• Aufgabe:
Führen Sie den Bericht über das Gedenken an die Zerstörung der Kasseler Synagoge weiter, beginnend nach seinem letzten Satz.

• Quellenauszug:
Redaktion ekkw.de
Veröffentlicht 08 Nov 2017

Kassel/Bad Hersfeld (epd). Der ausbleibende Widerstand bei der Zerstörung der Kasseler Synagoge am 7. November 1938 durch die Nationalsozialisten hat nach den Worten des Kasseler Oberbürgermeisters Christian Geselle (SPD) den Weg für die landesweiten Pogrome am 9. November geebnet. Die Erfahrung des 7. Novembers sei gewesen, dass kein Widerstand bei der Bevölkerung zu erwarten sei, sagte Geselle am Dienstag (7.11.) bei einer Gedenkveranstaltung zum 79. Jahrestag der Zerstörung auf dem alten jüdischen Friedhof in Kassel. Die Pogromnacht sei schließlich der Auftakt für den späteren Genozid gewesen.

• Angezeigte Informationen:
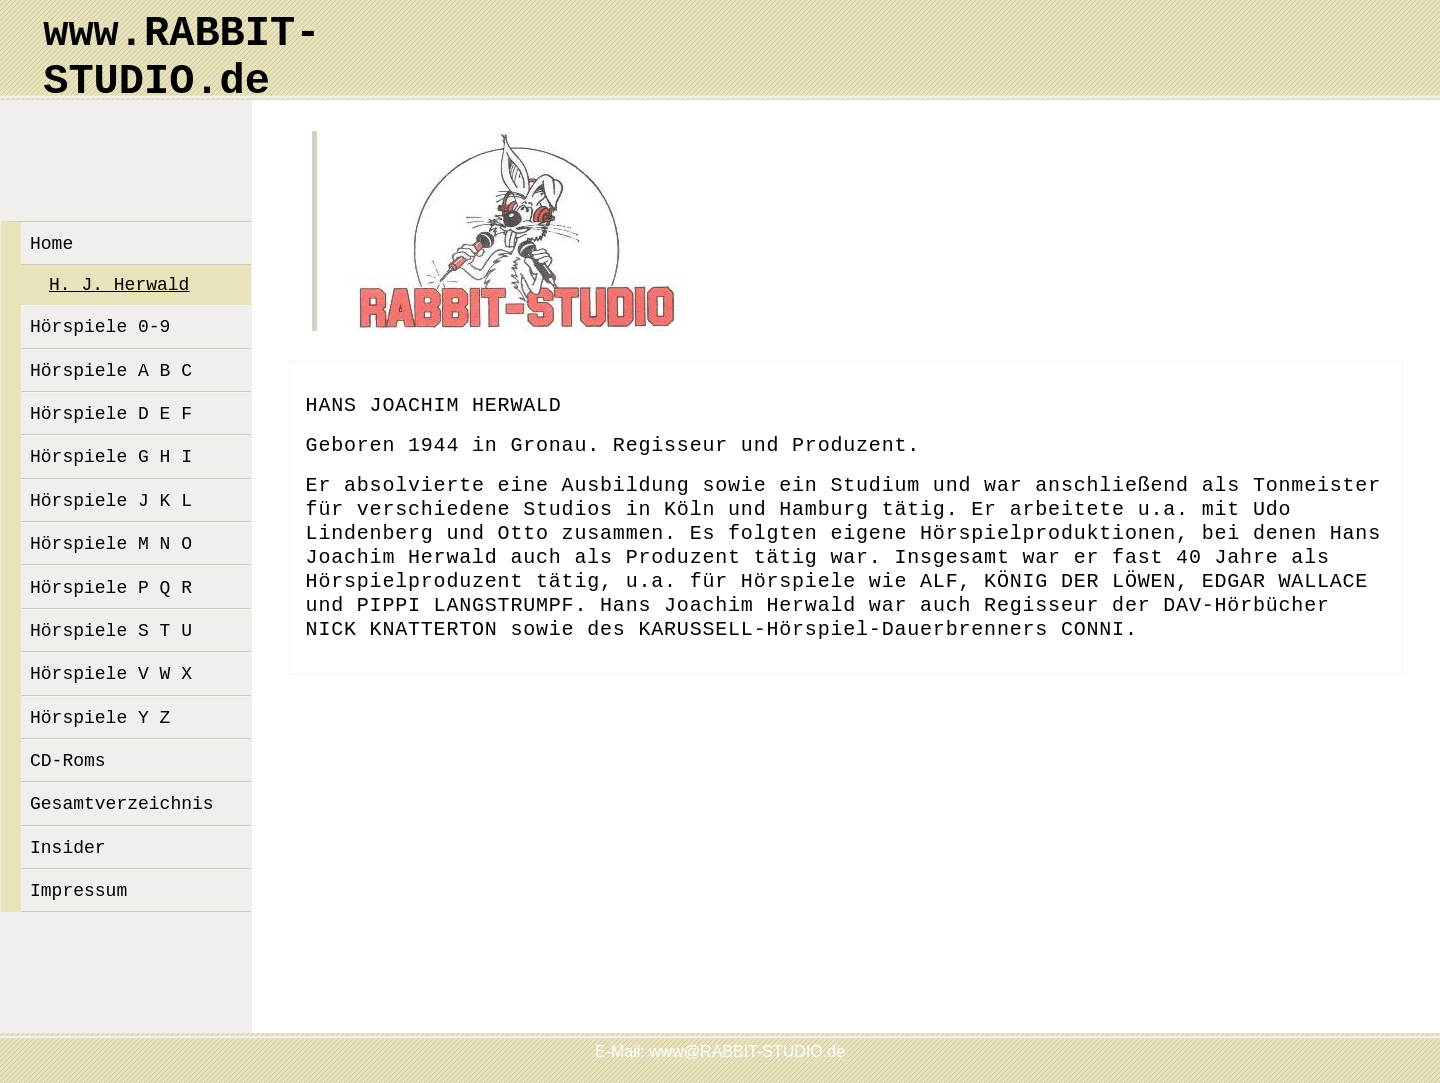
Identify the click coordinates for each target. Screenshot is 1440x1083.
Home (51, 244)
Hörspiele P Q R (111, 588)
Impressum (78, 891)
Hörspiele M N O (111, 544)
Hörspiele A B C (111, 371)
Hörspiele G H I (111, 457)
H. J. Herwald (119, 285)
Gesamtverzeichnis (122, 804)
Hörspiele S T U (111, 631)
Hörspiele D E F (111, 414)
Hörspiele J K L (111, 501)
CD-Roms (68, 761)
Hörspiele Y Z (100, 718)
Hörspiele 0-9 (100, 327)
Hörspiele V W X (111, 674)
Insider (68, 848)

• Lösung:
Die evangelische Stadtdekanin und Vorsitzende der Arbeitsgemeinschaft Christlicher Kirchen in Kassel, Barbara Heinrich, bezeichnete den 7. November als einen grausamen Höhepunkt auf einem immer deutlicher werdenden Weg, die jüdische Kultur in Deutschland zu zerstören. Es habe nur wenige gegeben, die damals gemahnt oder protestiert hätten, auch in den Kirchen. «Als Kirchen haben wir Anteil am Versagen und der Schuld unseres Volkes», sagte Heinrich. Die späten Schriften Martin Luthers über die Juden seien für die Nationalsozialisten eine Fundgrube für judenfeindliche Zitate gewesen. Die Evangelische Kirche in Deutschland habe sich auf ihrer Synode im Jahr 2015 mit Trauer und Scham von diesen antisemitischen Schriften Luthers distanziert.

Die Vorsitzende der Jüdischen Gemeinde in Kassel, Ilana Katz, würdigte die Erinnerungsarbeit, die in Deutschland und in Kassel betrieben werde. «Ohne Vergangenheit gibt es keine Zukunft», sagte sie. Die jüdische Gemeinde sei ein Teil der Kasseler Stadtgesellschaft geworden. Es gelte, gemeinsam dem Antisemitismus zu widerstehen.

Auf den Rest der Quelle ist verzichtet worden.